WHAT IS BEING ASKED = What you return should be the complete data below, word for word, with no pictures in it.

[Records excerpted from a collection]
=== Section Start ===
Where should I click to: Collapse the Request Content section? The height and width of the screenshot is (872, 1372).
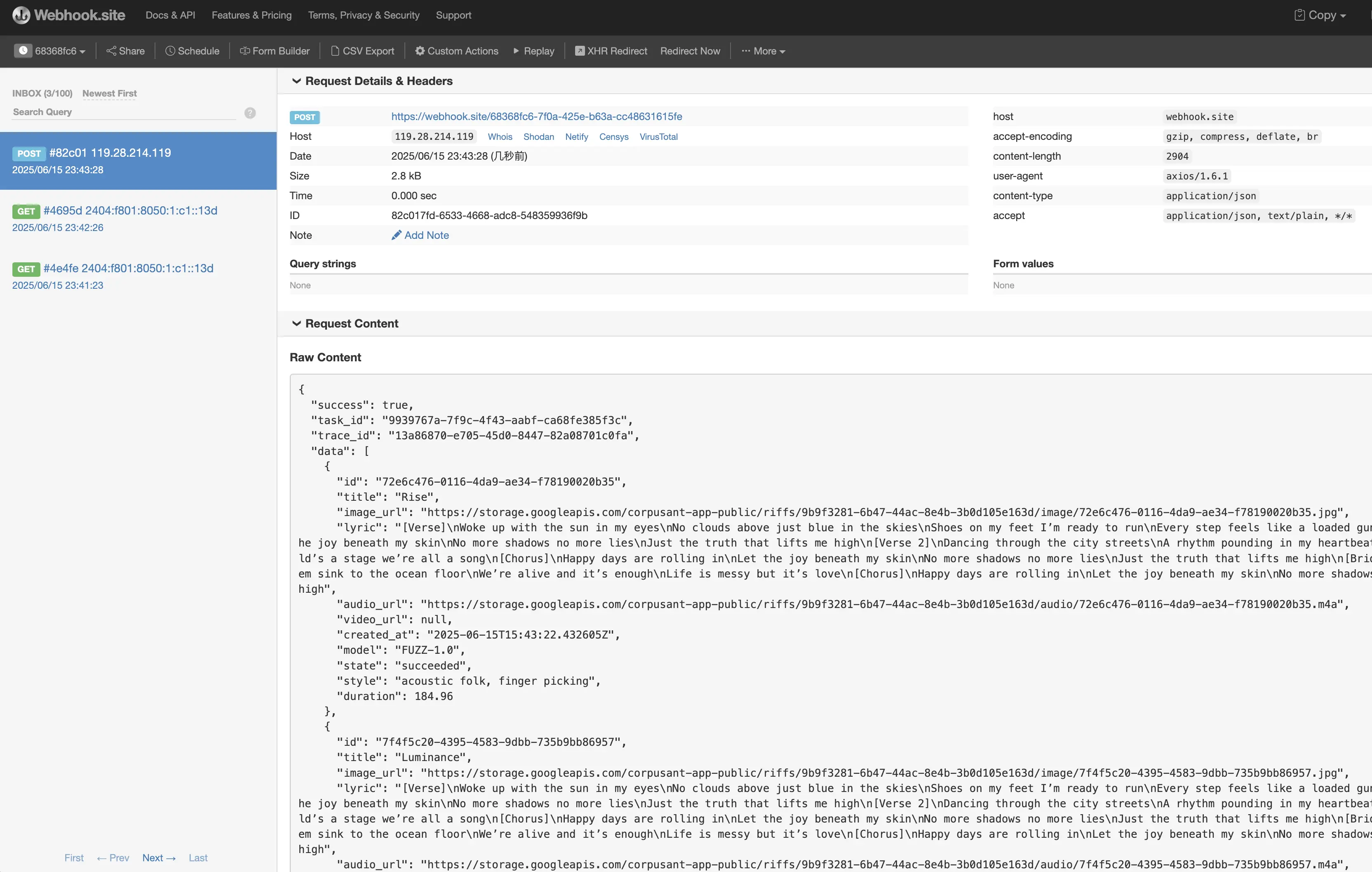point(296,323)
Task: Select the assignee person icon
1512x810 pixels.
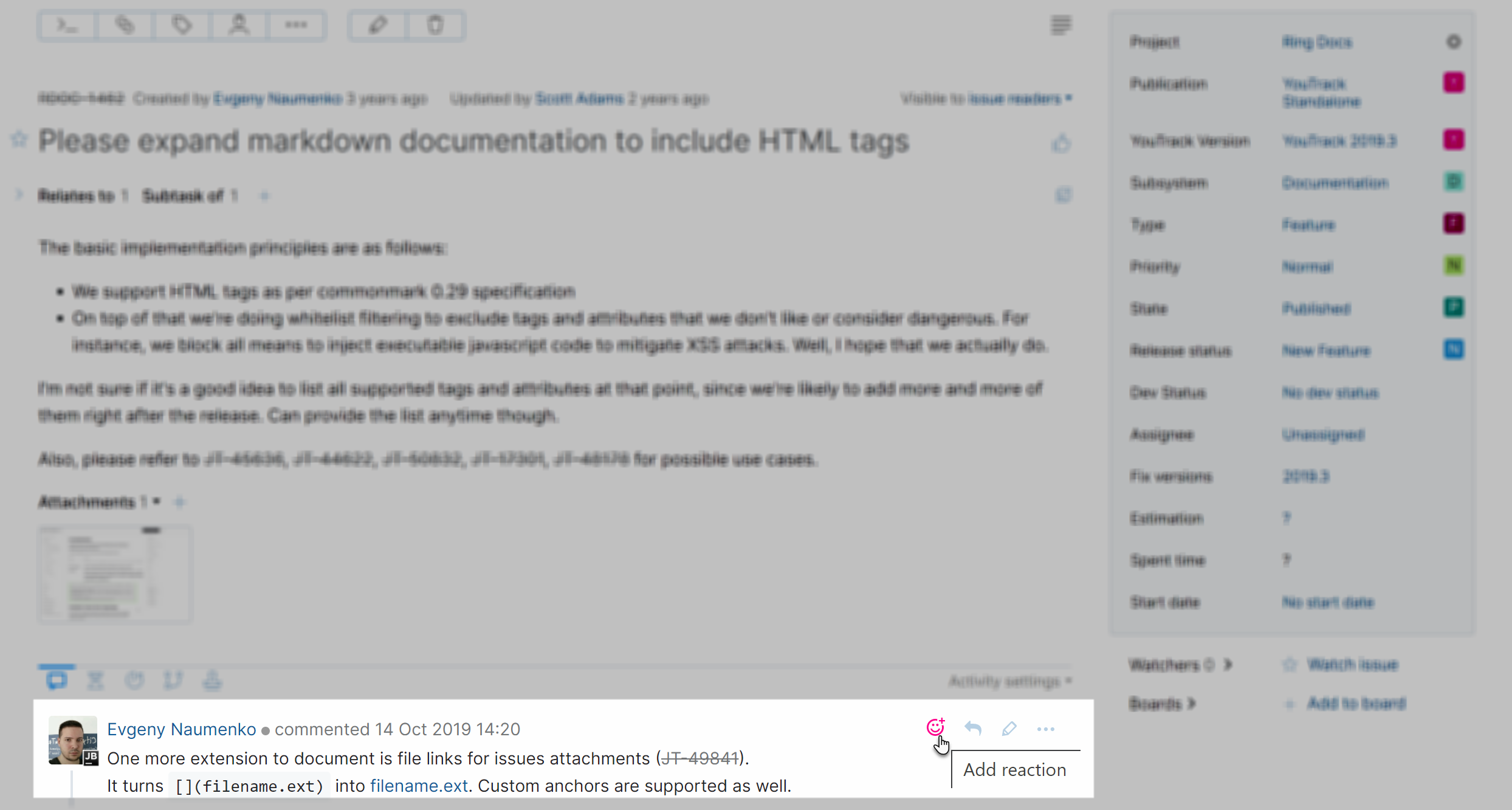Action: [x=238, y=26]
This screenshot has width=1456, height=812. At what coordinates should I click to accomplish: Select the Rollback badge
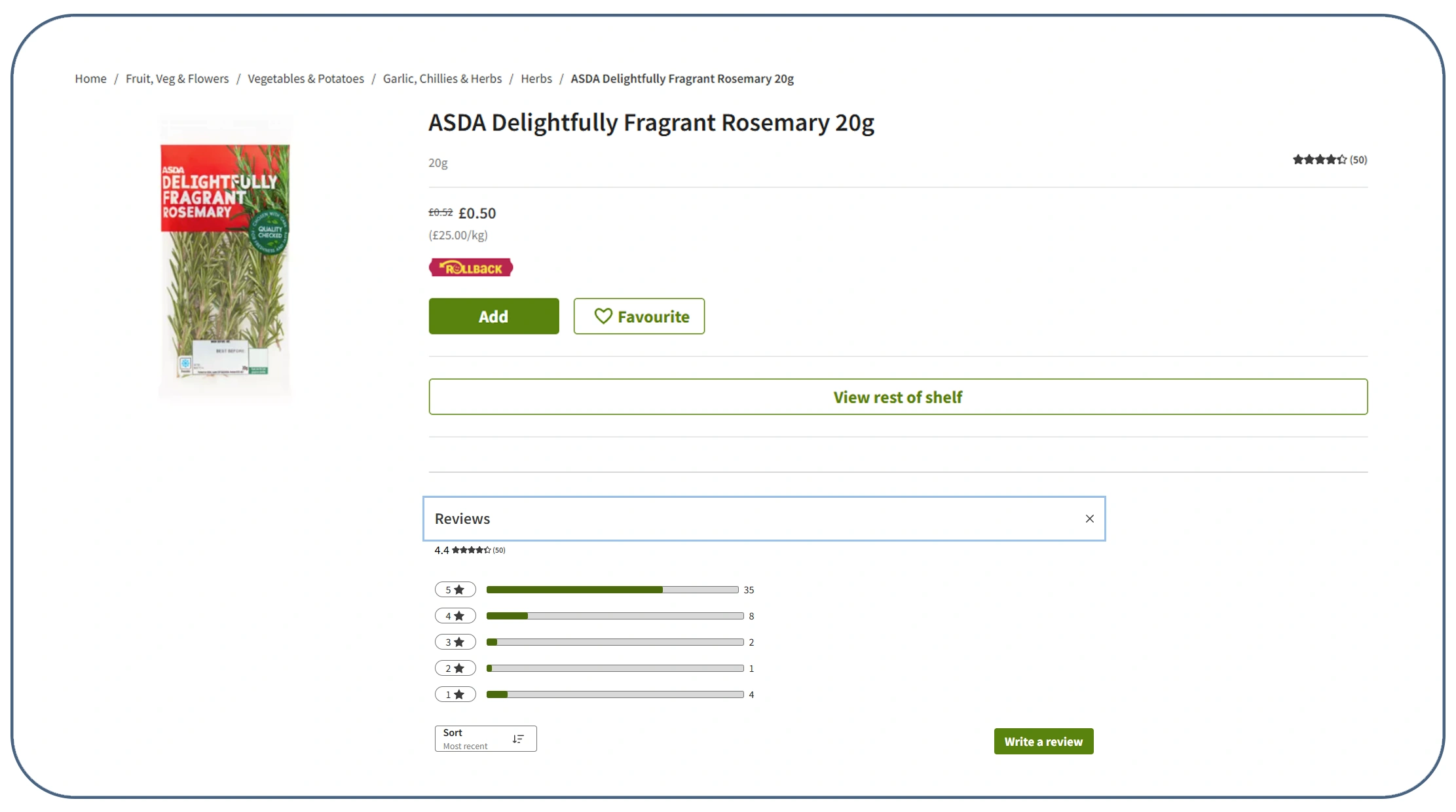tap(470, 267)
=== Section End ===
ANSWER TO THIS EXERCISE =
Where should I click to: Collapse the Request Content section? The height and width of the screenshot is (872, 1372).
point(296,323)
Task: Select the assignee person icon
1512x810 pixels.
Action: [x=238, y=26]
This screenshot has width=1456, height=812. At what coordinates should I click to accomplish: Select the Rollback badge
tap(470, 267)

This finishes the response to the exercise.